Jolly Old St. Nick made his way to Capitol Hill this week to encourage members of Congress to support President Obama's plan to raise taxes on the nation's top income earners. Somehow, Chris Kringle managed to track down GOP Rep. Paul Ryan to let him know that he's landed on the big guy's "naughty" list this year for opposing the president:
This "Santa" was sent from TakeAction.org -- a progressive coalition of activist groups continuing with Obama's campaign following his reelection last month. Wrap your mind around this one: Here's Santa Claus. Having a press conference.
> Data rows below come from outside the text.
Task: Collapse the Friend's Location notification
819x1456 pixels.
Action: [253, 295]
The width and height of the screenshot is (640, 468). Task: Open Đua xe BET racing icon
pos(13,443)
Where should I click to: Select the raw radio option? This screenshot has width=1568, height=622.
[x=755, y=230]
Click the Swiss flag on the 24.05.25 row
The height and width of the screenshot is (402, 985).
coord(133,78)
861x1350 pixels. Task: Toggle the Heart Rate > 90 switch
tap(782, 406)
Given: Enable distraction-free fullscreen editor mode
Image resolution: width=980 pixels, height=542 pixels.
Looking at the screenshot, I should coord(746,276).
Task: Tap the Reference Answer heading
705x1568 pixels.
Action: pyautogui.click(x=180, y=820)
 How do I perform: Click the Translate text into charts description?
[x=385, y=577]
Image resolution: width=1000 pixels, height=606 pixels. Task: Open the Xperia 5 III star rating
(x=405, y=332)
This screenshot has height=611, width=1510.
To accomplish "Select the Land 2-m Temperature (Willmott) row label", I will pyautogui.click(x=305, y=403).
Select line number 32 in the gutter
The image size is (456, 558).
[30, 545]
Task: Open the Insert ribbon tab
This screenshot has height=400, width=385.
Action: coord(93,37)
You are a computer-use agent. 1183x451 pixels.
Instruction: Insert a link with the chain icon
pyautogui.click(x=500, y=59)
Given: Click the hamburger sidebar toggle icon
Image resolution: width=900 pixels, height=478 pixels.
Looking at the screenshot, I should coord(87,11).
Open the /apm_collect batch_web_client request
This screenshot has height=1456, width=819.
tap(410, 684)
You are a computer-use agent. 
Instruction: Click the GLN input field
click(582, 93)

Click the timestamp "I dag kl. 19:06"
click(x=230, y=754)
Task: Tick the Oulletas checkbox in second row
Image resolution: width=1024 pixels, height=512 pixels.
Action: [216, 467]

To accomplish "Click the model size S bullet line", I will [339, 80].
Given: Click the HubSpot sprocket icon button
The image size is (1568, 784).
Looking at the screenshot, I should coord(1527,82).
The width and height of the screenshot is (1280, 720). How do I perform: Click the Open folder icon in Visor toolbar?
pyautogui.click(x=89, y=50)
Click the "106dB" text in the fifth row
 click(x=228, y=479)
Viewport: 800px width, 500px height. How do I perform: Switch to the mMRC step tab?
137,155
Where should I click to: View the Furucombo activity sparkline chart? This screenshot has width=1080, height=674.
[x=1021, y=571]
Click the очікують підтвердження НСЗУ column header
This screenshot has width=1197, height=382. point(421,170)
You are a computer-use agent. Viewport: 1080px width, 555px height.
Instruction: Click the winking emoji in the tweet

On Capitol Hill:
Obama surrogate Kal Penn wrote about the group just days after the November election:
Some of the Obama campaign's top organizers are joining a coalition of progressive groups -- the Common Purpose Project -- to launch "The Action." It's a campaign to end the Bush tax cuts for those making over $250,000 a year. They'll be making a historic amount of noise -- let me rephrase - very targeted, driven, motivated, respectful, and purposeful noise -- to support the president in bringing about some real change and letting Congress know that letting the wealthiest Americans off without paying their fair share is a non-negotiable demand. It's one of the things that America voted for on Tuesday.
The Common Purpose Project has been around for a while now, hosting regular meetings with top officials from left-leaning organizations around Washington, including groups like MoveOn.org who support the Obama White House's agenda. They are also instrumental allies of the Center for American Progress and Media Matters and work directly with the Obama administration. Ben Smith profiled the group in Politico in 2009:
The group's founder, political consultant and former Gephardt aide Erik Smith, described it in general terms after others had confirmed its existence.
"The goal is to convene a group of people that identify the most effective progressive messages and to advance a progressive policy agenda," said Smith.
"One of the reasons you’re seeing as little party infighting as you’ve seen in the past is that people are talking with each other more," he said.
Common Purpose is formed as a 501(c)(4), which leaves it focused on policy, rather than electoral, work. Its political director is another former Obama aide, Miti Sathe.
Apparently the one thing these progressives can agree on is that Santa isn't a Republican. Glad we sorted that out.